Nella “stagione dell’incertezza” che rischia di aprirsi – in cui l’Italia fa segnare un rallentamento della crescita – il Mezzogiorno potrebbe subire una “grande frenata”. Tra i fattori che determineranno il rallentamento, il calo degli investimenti pubblici al Sud è al primo posto. Nel 2019, infatti, potrebbe essere inferiore di circa 4,5 miliardi di euro se raffrontato al picco toccato nel 2010. Sono le anticipazioni sul Rapporto Svimez 2018 sull’economia e la società del Mezzogiorno, secondo cui sebbene nel 2017 il Pil del Mezzogiorno sia aumentato dell'1,4%, con un incremento dello 0,8% rispetto al 2016, l'economia di queste regioni stenta ancora a decollare.
Nonostante un triennio di crescita consolidata (2015-2017), il Sud d'Italia sconta ancora un forte ritardo rispetto al resto del Paese e d'Europa. L’andamento del prodotto interno lordo e dell’occupazione è stato simile a quello del Centro-Nord, ma i consumi delle famiglie restano deboli: nel periodo 2007-2017 il calo è stato pari al -9,7% al Sud, mentre il Centro-Nord si è riportato sui livelli del 2007. Tra il 2010 e il 2018, inoltre, il numero delle famiglie meridionali con tutti i componenti in cerca di occupazione è raddoppiato, passando da 362mila a 600mila soggetti. "Preoccupante"anche la crescita del fenomeno dei working poors: l'incremento dei lavoratori a bassa retribuzione dovuto ad una dequalificazione delle occupazioni e all’esplosione del part time involontario.
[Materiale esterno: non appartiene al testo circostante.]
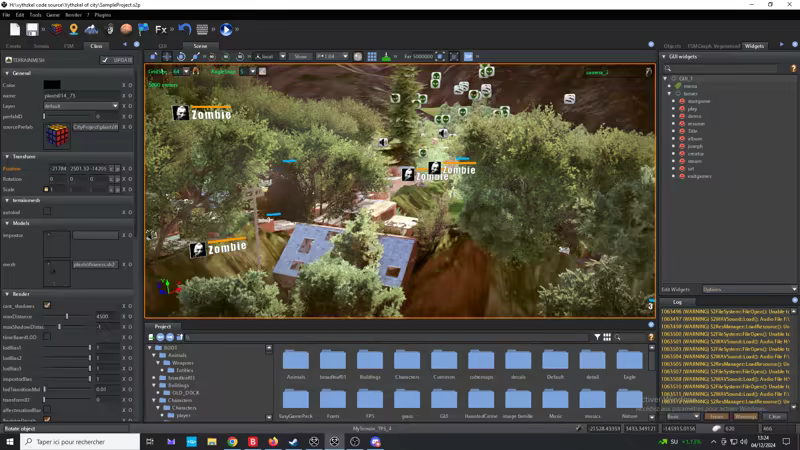
Task: Click the map pin location icon
Action: [x=73, y=30]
A frenare lo sviluppo del Mezzogiorno è soprattutto l'elevato grado di disomogeneità sul piano regionale. Nel 2017, infatti, Calabria, Sardegna e Campania hanno registrato i più alti tassi di sviluppo: rispettivamente +2%, +1,9% e +1,8%. Risultati più modesti quelli registrati in Puglia (+1,6%), Abruzzo (+1,2%) e Basilicata (+0,7%); in frenata, invece, il tasso di crescita della Sicilia e addirittura negativo quello del Molise (-0,1%).
L'incremento dell'occupazione registrato nel 2017 (+1,2% nel Mezzogiorno, come nel Centro-Nord) è comunque insufficiente a colmare il crollo dei posti lavoro registrato negli ultimi dieci anni: l’occupazione nelle regioni meridionali resta infatti di 310mila unità inferiore al 2008, mentre nel complesso delle regioni del Centro-Nord è superiore di 242mila unità. A crescere è esclusivamente l'occupazione precaria a Sud, con il +7,5% di contratti a tempo determinato a fronte di una sostanziale stabilità di quelli a tempo indeterminato (+0,2%), frenati dal venir meno degli effetti positivi degli sgravi contributivi per le nuove assunzioni al Sud. "Drammatico", infine, per la Svimez il "dualismo generazionale": il saldo negativo di occupati tra il 2008 e il 2017 è la sintesi di una riduzione di oltre mezzo milione di giovani tra i 15 e i 34 anni (-578 mila) e di una crescita concentrata quasi esclusivamente tra gli ultra 55enni (+470 mila unità).